### Task directions:
Each line of the data below from the one holding "Partenaires (1036, 160)" to the one holding "Novi ministar mađarske", inclusive, is to be reproduced exactly; no other line belongs in the answer.

──────

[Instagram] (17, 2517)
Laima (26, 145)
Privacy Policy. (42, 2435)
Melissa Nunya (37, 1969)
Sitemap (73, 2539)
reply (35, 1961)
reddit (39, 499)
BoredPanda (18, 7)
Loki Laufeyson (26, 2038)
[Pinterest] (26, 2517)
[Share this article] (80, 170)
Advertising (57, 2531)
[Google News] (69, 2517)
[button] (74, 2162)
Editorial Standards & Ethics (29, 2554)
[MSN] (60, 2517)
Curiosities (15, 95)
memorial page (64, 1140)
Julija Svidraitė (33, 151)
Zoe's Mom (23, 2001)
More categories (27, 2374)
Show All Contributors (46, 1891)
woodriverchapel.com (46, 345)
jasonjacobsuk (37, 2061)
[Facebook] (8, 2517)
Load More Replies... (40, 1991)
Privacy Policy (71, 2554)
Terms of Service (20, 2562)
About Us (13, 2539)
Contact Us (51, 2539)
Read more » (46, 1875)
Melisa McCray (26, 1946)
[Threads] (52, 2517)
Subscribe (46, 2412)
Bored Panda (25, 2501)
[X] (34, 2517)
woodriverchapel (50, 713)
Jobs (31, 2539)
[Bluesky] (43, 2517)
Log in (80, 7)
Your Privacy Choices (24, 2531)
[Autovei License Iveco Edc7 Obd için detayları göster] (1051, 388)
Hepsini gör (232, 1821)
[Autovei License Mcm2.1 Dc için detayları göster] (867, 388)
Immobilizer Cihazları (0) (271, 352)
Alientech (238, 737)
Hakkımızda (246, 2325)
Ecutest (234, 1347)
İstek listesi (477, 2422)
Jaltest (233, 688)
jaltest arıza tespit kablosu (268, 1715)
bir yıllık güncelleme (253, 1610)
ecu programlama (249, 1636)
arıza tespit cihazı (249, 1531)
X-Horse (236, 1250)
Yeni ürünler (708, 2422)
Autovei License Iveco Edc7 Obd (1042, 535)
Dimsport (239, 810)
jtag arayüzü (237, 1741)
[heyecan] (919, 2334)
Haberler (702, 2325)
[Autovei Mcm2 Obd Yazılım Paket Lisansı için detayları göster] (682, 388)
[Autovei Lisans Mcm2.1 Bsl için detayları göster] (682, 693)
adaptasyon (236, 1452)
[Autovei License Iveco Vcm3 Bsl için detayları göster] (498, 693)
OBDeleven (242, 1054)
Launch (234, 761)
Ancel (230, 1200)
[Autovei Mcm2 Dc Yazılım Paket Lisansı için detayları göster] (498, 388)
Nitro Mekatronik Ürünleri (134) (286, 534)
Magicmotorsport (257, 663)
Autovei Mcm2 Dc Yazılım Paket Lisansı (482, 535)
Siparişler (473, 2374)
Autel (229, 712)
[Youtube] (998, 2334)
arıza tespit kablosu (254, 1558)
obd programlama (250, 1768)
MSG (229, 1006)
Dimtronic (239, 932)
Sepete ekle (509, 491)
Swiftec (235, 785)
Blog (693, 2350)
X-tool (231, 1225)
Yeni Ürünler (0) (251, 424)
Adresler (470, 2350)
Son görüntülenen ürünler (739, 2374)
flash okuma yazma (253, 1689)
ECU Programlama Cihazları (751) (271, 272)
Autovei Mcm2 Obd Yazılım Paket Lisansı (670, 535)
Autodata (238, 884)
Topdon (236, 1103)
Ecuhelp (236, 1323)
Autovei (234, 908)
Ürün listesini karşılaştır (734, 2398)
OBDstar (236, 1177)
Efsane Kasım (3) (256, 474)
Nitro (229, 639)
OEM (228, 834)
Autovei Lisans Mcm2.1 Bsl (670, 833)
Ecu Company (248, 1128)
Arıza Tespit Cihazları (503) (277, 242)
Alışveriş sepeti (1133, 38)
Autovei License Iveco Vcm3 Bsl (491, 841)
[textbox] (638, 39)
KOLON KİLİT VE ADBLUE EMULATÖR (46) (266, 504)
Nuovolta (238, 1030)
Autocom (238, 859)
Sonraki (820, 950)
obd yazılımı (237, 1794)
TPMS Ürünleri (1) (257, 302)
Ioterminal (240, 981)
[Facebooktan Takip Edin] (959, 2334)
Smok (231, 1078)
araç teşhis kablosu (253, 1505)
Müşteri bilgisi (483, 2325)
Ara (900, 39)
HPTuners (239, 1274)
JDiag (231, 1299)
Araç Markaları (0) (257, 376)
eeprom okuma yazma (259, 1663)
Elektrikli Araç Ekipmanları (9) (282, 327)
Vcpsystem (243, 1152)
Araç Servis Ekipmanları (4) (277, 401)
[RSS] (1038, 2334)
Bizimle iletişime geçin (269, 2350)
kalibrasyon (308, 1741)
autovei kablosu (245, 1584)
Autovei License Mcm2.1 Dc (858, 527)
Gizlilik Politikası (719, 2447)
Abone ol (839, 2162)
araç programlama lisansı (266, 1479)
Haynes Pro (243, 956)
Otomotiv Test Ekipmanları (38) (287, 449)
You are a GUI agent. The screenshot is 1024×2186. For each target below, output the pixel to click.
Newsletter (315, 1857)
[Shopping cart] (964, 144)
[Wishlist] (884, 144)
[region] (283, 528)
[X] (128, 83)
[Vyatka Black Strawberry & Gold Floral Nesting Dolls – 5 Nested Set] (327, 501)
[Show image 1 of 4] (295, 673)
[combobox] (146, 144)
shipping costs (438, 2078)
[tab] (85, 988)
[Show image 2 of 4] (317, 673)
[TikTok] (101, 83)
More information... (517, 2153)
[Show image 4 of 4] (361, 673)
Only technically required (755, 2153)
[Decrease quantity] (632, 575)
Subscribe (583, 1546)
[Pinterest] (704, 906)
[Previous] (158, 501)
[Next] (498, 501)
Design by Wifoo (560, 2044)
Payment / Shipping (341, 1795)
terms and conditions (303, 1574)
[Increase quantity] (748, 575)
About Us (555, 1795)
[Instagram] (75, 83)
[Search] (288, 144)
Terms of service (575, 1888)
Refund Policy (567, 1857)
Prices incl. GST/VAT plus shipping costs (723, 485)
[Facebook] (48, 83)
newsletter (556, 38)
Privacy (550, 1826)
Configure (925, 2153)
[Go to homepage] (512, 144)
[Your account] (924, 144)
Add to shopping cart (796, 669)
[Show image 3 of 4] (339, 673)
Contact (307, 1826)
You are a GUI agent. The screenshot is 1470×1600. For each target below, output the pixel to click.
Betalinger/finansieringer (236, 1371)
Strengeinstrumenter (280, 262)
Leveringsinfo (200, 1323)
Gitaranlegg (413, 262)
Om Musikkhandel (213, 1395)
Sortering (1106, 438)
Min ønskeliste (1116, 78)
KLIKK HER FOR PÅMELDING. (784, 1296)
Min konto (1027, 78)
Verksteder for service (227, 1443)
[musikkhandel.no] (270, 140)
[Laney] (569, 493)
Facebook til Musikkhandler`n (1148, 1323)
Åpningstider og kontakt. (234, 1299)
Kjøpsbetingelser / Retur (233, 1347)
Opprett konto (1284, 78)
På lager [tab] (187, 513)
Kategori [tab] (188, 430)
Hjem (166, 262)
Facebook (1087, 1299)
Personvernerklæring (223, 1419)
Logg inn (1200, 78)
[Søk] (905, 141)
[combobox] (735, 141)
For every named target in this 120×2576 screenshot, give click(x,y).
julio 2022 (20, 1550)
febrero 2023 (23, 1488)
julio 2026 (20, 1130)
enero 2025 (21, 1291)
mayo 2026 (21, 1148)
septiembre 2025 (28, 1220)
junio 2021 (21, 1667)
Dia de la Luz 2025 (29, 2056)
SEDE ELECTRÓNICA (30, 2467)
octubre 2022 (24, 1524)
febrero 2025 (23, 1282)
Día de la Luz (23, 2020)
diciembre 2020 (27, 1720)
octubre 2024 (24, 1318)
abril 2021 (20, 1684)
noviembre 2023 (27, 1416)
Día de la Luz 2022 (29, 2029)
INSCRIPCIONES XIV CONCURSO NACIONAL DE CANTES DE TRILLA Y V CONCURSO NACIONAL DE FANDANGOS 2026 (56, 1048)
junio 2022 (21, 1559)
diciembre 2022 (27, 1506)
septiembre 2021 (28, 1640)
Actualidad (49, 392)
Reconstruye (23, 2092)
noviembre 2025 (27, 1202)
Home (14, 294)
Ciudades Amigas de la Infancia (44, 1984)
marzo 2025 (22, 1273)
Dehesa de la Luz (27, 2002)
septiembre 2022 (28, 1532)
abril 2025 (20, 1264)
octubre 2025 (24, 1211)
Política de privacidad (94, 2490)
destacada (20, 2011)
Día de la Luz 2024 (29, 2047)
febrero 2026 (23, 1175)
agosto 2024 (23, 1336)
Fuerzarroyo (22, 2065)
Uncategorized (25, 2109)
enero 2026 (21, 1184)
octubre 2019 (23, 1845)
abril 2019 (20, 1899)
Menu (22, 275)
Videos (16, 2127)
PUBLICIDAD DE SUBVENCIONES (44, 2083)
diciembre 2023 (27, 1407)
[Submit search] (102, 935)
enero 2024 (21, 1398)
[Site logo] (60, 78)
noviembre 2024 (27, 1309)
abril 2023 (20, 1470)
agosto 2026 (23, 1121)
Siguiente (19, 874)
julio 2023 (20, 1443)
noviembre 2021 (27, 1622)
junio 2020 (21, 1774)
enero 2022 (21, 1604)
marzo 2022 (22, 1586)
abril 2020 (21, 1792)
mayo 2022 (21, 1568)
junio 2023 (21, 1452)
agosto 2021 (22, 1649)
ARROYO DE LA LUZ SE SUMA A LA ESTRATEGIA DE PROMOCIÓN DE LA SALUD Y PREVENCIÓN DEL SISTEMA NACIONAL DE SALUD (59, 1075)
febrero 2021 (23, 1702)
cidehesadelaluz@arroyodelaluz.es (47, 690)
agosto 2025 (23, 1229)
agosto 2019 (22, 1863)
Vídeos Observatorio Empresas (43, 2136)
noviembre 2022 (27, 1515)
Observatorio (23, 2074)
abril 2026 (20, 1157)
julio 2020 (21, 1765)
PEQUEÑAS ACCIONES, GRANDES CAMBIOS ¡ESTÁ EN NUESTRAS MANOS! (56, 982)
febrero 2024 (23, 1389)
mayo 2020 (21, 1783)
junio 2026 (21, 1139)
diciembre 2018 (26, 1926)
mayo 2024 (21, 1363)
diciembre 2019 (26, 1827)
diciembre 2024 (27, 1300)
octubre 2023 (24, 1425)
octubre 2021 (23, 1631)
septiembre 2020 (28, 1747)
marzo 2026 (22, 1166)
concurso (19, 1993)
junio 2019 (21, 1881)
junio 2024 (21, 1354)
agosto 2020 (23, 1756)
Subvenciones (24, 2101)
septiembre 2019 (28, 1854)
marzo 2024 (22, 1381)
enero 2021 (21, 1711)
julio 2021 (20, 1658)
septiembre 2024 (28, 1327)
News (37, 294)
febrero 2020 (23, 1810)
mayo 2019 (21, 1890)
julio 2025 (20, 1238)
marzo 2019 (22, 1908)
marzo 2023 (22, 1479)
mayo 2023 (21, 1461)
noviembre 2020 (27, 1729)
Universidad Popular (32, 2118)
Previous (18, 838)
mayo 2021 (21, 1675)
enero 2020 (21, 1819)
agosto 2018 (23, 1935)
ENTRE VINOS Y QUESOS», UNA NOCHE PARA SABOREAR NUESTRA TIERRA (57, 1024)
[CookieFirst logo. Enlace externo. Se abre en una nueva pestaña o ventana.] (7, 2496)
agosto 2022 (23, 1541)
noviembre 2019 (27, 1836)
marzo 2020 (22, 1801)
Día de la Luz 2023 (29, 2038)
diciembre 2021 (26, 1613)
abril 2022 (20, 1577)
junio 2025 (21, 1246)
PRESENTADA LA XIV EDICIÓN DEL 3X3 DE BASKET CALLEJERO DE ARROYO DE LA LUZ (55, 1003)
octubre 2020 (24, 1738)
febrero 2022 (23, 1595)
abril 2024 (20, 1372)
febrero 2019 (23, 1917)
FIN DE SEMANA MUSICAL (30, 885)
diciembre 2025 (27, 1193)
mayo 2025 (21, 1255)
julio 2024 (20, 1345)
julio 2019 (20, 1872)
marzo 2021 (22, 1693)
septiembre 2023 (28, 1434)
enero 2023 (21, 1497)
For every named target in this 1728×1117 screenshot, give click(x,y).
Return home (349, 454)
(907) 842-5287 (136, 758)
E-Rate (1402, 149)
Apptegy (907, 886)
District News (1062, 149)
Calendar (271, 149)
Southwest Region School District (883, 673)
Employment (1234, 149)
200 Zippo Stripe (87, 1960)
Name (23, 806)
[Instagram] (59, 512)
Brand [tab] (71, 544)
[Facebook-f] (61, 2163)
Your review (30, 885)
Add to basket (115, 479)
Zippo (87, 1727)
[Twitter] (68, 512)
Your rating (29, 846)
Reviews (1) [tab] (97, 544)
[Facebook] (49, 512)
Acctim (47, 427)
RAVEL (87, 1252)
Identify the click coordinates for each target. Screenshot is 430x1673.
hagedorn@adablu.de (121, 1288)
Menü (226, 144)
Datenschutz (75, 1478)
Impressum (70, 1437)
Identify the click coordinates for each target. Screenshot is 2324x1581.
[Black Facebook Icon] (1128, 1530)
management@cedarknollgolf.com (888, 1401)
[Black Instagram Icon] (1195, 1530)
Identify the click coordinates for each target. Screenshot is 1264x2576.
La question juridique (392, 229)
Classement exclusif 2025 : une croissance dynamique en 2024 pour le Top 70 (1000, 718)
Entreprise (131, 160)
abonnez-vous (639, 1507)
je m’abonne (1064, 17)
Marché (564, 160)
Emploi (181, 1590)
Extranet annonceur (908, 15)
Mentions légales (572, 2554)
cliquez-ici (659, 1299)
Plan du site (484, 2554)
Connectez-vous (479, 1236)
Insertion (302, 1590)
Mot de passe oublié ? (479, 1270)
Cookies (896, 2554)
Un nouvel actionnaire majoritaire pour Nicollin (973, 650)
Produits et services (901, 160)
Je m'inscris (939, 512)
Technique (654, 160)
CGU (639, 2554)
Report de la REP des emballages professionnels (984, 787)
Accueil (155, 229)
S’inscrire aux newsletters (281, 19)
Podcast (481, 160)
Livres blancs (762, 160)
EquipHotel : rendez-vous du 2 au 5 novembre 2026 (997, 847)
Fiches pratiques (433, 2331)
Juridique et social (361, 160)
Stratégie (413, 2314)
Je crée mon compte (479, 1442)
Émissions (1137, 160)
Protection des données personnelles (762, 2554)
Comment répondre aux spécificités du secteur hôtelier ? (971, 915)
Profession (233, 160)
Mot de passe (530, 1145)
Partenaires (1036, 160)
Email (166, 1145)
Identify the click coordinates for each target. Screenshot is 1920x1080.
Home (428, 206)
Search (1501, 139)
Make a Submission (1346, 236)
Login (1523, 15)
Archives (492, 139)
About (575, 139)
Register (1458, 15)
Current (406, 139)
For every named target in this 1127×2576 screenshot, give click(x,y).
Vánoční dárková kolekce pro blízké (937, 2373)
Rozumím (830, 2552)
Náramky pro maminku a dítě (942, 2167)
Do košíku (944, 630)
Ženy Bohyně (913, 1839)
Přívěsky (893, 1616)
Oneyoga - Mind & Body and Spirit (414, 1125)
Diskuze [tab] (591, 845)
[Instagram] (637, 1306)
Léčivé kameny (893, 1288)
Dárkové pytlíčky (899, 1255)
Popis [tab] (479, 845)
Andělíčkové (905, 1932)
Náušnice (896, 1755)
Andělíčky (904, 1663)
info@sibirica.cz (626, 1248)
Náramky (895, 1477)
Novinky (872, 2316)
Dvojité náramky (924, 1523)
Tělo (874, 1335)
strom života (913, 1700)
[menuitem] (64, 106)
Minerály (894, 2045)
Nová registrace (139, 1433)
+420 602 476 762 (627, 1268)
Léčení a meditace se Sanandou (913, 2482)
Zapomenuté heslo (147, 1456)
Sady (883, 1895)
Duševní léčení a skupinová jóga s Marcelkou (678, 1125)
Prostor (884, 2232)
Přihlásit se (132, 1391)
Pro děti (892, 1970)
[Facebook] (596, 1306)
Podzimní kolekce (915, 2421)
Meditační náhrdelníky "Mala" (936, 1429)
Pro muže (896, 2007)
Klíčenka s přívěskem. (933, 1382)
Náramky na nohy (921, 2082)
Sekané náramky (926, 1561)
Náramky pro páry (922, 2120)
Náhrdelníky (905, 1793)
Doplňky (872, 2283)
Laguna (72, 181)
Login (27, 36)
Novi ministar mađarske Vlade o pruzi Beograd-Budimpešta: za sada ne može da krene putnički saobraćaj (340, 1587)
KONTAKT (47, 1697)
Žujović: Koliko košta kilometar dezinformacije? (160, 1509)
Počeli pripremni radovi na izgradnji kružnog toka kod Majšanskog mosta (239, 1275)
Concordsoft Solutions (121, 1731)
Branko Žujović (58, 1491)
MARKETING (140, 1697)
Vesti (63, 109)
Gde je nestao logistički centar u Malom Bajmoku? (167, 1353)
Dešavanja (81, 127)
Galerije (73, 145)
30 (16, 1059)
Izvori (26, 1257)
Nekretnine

──────

### Written reply:
Partenaires (1036, 160)
Email (166, 1145)
Identify the click coordinates for each target. Screenshot is 1920x1080.
Home (428, 206)
Search (1501, 139)
Make a Submission (1346, 236)
Login (1523, 15)
Archives (492, 139)
About (575, 139)
Register (1458, 15)
Current (406, 139)
For every named target in this 1127×2576 screenshot, give click(x,y).
Vánoční dárková kolekce pro blízké (937, 2373)
Rozumím (830, 2552)
Náramky pro maminku a dítě (942, 2167)
Do košíku (944, 630)
Ženy Bohyně (913, 1839)
Přívěsky (893, 1616)
Oneyoga - Mind & Body and Spirit (414, 1125)
Diskuze [tab] (591, 845)
[Instagram] (637, 1306)
Léčivé kameny (893, 1288)
Dárkové pytlíčky (899, 1255)
Popis [tab] (479, 845)
Andělíčkové (905, 1932)
Náušnice (896, 1755)
Andělíčky (904, 1663)
info@sibirica.cz (626, 1248)
Náramky (895, 1477)
Novinky (872, 2316)
Dvojité náramky (924, 1523)
Tělo (874, 1335)
strom života (913, 1700)
[menuitem] (64, 106)
Minerály (894, 2045)
Nová registrace (139, 1433)
+420 602 476 762 (627, 1268)
Léčení a meditace se Sanandou (913, 2482)
Zapomenuté heslo (147, 1456)
Sady (883, 1895)
Duševní léčení a skupinová jóga s Marcelkou (678, 1125)
Prostor (884, 2232)
Přihlásit se (132, 1391)
Pro děti (892, 1970)
[Facebook] (596, 1306)
Podzimní kolekce (915, 2421)
Meditační náhrdelníky "Mala" (936, 1429)
Pro muže (896, 2007)
Klíčenka s přívěskem. (933, 1382)
Náramky na nohy (921, 2082)
Sekané náramky (926, 1561)
Náramky pro páry (922, 2120)
Náhrdelníky (905, 1793)
Doplňky (872, 2283)
Laguna (72, 181)
Login (27, 36)
Novi ministar mađarske Vlade o pruzi Beograd-Budimpešta: za sada ne može da krene putnički saobraćaj (340, 1587)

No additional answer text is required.